Qualitative Research Findings – Virginia Post-Election Research | ALG Research

We conducted focus groups among suburban NOVA and Richmond Biden voters to
understand why they swung to Youngkin or seriously considered doing so. A few things
stood out to us about these voters, where our national and Virginia problems
compounded each other to swing the state to Republicans:
National Challenges

  1. Our weak national brand left us vulnerable. Voters couldn’t name anything
    that Democrats had done, except a few who said we passed the infrastructure
    bill. That bill didn’t overcome their opinions that we have spent the last year
    infighting and careening from crisis to crisis.

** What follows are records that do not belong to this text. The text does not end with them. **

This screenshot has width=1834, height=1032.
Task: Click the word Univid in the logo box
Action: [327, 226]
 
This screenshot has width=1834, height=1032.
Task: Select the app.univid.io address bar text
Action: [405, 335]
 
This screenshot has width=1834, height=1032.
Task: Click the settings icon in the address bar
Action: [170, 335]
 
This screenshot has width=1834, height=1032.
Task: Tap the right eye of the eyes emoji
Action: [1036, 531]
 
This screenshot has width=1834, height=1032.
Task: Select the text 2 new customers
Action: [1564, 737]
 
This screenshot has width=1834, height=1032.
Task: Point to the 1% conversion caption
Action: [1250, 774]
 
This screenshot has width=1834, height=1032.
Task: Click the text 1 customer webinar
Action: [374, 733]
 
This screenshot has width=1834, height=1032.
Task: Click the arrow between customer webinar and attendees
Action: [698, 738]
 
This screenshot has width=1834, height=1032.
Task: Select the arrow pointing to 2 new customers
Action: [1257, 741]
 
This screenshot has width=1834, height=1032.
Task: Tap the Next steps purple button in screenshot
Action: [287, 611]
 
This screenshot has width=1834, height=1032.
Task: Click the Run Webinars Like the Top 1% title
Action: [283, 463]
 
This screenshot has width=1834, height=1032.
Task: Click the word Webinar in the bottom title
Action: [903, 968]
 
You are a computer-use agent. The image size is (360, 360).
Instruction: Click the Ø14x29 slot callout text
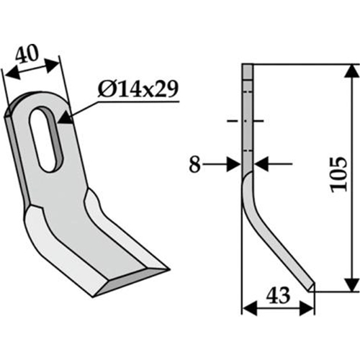click(138, 89)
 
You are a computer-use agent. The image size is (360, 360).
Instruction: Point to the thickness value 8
click(194, 165)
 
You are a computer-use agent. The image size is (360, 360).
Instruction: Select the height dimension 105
click(338, 174)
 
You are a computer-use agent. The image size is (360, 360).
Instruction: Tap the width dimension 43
click(278, 296)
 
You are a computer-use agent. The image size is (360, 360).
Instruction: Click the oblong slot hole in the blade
click(46, 139)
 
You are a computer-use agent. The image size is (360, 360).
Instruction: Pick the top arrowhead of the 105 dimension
click(352, 71)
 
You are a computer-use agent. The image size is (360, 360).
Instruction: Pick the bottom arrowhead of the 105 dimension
click(352, 284)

  2. Voters are unhappy with the direction of the country and don’t think we get
    it. They aren’t hearing solutions from us, they don’t think we’re doing anything to
    address the big issues (lack of workers + rising prices), and in general they just
    aren’t seeing the smoother ride they thought they’d get after having voted out
    Trump.
  3. Voters believe the economy is bad, and no amount of stats can change
    their mind (at least in the short term). Jobs numbers, wage numbers, and the
    number of people we’ve put back to work don’t move them. We should still talk
    about these (more the wage and back-to-work numbers), but we should realize
    that they will have limited impact when people are seeing help wanted signs all
    over main street, restaurant sections closed for lack of workers, rising prices, and
    supply disruptions. Even where things are getting better, Biden doesn’t get credit.
  4. Voters think we are focused on social issues, not the economy. They aren’t
    hearing us talk about the economy enough, and the things they are hearing
    about our agenda (people mentioned the child tax credit, paid leave, free college)
    don’t have to do with getting people back to work or taking on the cost of goods.
    That’s deadly in an environment when it’s the top issue.